▶ **Problem requirements**
The line that contains "This screenshot has width=927, height=459." marks the end: retype the data below exactly from its first line through that line.

[Provided information — start]

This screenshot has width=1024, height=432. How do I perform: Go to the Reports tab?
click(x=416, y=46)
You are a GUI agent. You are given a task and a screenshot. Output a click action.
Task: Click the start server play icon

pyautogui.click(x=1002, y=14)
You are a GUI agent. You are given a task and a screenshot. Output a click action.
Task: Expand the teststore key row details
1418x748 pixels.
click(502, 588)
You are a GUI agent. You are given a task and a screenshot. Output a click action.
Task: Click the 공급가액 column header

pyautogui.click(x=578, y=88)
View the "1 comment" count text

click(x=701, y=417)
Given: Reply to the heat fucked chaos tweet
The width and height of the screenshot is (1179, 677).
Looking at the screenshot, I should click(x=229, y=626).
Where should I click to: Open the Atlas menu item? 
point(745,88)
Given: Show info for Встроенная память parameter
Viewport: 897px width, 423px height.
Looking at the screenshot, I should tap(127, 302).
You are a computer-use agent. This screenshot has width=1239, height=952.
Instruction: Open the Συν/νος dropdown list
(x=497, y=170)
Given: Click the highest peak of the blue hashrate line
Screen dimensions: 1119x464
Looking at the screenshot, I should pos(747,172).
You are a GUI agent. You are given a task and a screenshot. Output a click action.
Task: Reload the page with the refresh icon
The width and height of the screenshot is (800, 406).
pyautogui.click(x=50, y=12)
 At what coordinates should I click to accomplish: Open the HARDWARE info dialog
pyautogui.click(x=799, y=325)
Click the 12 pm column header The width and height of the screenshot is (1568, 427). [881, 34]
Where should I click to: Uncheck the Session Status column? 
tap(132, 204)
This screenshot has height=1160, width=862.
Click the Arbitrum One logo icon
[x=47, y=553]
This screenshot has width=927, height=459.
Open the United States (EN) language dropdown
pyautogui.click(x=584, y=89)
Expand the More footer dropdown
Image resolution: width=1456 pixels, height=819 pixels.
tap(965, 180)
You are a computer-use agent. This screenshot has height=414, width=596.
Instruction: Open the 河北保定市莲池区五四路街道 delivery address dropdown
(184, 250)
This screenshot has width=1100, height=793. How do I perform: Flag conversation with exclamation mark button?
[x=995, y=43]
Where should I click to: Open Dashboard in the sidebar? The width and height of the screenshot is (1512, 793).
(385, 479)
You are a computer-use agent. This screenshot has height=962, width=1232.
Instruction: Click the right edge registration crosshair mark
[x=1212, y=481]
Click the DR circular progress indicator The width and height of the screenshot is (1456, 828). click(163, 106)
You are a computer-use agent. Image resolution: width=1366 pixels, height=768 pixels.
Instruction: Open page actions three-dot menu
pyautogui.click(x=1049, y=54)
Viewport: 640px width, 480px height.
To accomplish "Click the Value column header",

[Provided information — finish]

▶ **Solution below**
This screenshot has width=1024, height=432. How do I perform: Go to the Reports tab?
click(x=416, y=46)
You are a GUI agent. You are given a task and a screenshot. Output a click action.
Task: Click the start server play icon

pyautogui.click(x=1002, y=14)
You are a GUI agent. You are given a task and a screenshot. Output a click action.
Task: Expand the teststore key row details
1418x748 pixels.
click(502, 588)
You are a GUI agent. You are given a task and a screenshot. Output a click action.
Task: Click the 공급가액 column header

pyautogui.click(x=578, y=88)
View the "1 comment" count text

click(x=701, y=417)
Given: Reply to the heat fucked chaos tweet
The width and height of the screenshot is (1179, 677).
Looking at the screenshot, I should click(x=229, y=626).
Where should I click to: Open the Atlas menu item? 
point(745,88)
Given: Show info for Встроенная память parameter
Viewport: 897px width, 423px height.
Looking at the screenshot, I should tap(127, 302).
You are a computer-use agent. This screenshot has width=1239, height=952.
Instruction: Open the Συν/νος dropdown list
(x=497, y=170)
Given: Click the highest peak of the blue hashrate line
Screen dimensions: 1119x464
Looking at the screenshot, I should pos(747,172).
You are a GUI agent. You are given a task and a screenshot. Output a click action.
Task: Reload the page with the refresh icon
The width and height of the screenshot is (800, 406).
pyautogui.click(x=50, y=12)
 At what coordinates should I click to accomplish: Open the HARDWARE info dialog
pyautogui.click(x=799, y=325)
Click the 12 pm column header The width and height of the screenshot is (1568, 427). [881, 34]
Where should I click to: Uncheck the Session Status column? 
tap(132, 204)
This screenshot has height=1160, width=862.
Click the Arbitrum One logo icon
[x=47, y=553]
This screenshot has width=927, height=459.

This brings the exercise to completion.